### SUPPLIED PASSAGE
※
About

I'm Jenna Minnix. I'm a senior product leader at the intersection of data, product, and AI.

The thread connecting every job I've had is the same problem at a different scale: how do you take complex, messy information and turn it into something a person can actually act on?

I started as an analyst at RJMetrics because I loved data visualization — not just building charts, but the discipline of understanding what question a decision-maker actually needs answered and communicating it in a way that changes what they do next. I learned that analysis without narrative is just noise. And I learned that the best analysts start with the decision and work backward, not the other way around.

When RJMetrics was acquired by Magento and then Adobe, I was the customer-facing rep who helped spin out Stitch Data as a separate company. That's where I became a PM — by building the data pipelines that made good analysis possible in the first place. I moved up one level: from telling the data story to building the infrastructure that generates it.

At Snapdocs I took those skills into mortgage technology — high stakes, complex workflows, real consequences for a wrong diagnosis. This is where the analytical instinct got sharp. When the cost of being wrong is high, you learn to interrogate the data before you trust it.

I joined Beautiful.ai because the problem was one I'd spent my whole career on: how do you take complex information and make it immediately legible? Over five years I grew to lead the full product function — product management, design, and data. I built the synthesis pipelines that turned customer signal into product direction. I built the diagnostic frameworks that turned metric declines into root causes. I built the AI agents that turned my own PM workflow into something that runs overnight without me.

The compounding is visible: pricing research from year one still cited today. Synthesis systems still running without manual work. An agent still operating every night.

The role I've always gravitated toward is one layer above the work itself — not just shipping the feature, but building the system that decides which feature ships, how it gets validated, and what we learn when it does. The PM for the product team, not just on it.

Same instinct. Bigger stage. Every time.

RJMetrics

Analyst

Learned that analysis without narrative is just noise. Started working backward from the decision, not forward from the data.

Stitch Data

Product Manager

Became a PM by building the data pipelines that made good analysis possible. Spun out during the Magento/Adobe acquisition.

Snapdocs

Senior Product Manager

High stakes, complex workflows, zero margin for a wrong diagnosis. Where the analytical instinct got sharp.

Beautiful.ai

VP of Product

Over five years leading product, design, and data. Built the synthesis systems, diagnostic frameworks, and AI agents that still run today.

The tools have changed, but the problem hasn't.
※
### DATA RECORDS
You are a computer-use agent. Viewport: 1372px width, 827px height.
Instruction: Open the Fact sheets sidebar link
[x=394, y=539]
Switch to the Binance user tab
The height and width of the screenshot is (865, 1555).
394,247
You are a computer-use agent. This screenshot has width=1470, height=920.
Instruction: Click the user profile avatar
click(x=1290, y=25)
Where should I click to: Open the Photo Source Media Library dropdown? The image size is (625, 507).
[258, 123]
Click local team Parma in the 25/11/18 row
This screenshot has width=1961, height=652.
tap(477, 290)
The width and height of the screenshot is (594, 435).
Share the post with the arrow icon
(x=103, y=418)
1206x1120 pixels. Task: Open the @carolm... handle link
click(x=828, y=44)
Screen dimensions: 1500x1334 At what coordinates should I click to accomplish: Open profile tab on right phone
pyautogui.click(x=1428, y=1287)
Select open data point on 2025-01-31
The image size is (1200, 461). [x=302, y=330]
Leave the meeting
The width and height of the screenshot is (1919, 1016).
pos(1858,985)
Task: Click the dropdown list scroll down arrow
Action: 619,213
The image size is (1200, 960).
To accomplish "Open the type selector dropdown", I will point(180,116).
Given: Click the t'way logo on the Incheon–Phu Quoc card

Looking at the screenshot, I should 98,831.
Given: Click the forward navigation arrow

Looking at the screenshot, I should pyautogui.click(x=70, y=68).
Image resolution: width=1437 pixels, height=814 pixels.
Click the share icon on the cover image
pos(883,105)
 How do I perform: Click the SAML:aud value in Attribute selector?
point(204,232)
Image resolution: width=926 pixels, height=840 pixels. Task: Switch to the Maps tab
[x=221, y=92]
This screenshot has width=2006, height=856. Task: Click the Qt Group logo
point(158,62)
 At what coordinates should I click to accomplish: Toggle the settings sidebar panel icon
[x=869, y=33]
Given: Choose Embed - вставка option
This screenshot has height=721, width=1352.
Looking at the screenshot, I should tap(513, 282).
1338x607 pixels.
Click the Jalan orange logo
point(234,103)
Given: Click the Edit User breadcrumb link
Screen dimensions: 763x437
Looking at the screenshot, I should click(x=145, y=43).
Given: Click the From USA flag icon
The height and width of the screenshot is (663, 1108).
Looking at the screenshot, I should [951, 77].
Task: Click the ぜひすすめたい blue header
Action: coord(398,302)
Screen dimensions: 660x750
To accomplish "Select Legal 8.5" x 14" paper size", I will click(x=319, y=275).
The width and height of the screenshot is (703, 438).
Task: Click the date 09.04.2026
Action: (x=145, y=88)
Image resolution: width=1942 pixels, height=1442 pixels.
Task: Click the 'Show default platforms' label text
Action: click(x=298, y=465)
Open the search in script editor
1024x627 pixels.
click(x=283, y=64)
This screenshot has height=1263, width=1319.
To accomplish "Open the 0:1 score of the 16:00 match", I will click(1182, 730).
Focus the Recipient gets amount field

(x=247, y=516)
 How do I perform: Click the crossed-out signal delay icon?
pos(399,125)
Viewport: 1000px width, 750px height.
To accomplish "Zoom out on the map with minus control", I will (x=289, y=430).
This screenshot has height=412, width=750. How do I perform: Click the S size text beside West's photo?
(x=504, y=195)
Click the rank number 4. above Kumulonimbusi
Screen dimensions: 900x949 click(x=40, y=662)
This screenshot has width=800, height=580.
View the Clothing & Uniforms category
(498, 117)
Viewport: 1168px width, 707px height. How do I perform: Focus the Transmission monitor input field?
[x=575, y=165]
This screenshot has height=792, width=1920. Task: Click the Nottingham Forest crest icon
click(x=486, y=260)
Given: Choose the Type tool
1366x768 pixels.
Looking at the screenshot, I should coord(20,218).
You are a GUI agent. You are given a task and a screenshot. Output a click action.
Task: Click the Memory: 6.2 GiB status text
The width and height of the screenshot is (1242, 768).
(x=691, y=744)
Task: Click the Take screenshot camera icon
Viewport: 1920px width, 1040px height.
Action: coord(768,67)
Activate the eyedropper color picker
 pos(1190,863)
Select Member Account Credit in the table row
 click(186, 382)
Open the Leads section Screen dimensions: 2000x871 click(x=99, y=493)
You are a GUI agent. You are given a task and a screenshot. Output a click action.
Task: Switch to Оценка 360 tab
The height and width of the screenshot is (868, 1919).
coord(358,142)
※
### TASK DIRECTIONS
What job title does the About page give for Jenna Minnix at Snapdocs?

### OUTPUT
Senior Product Manager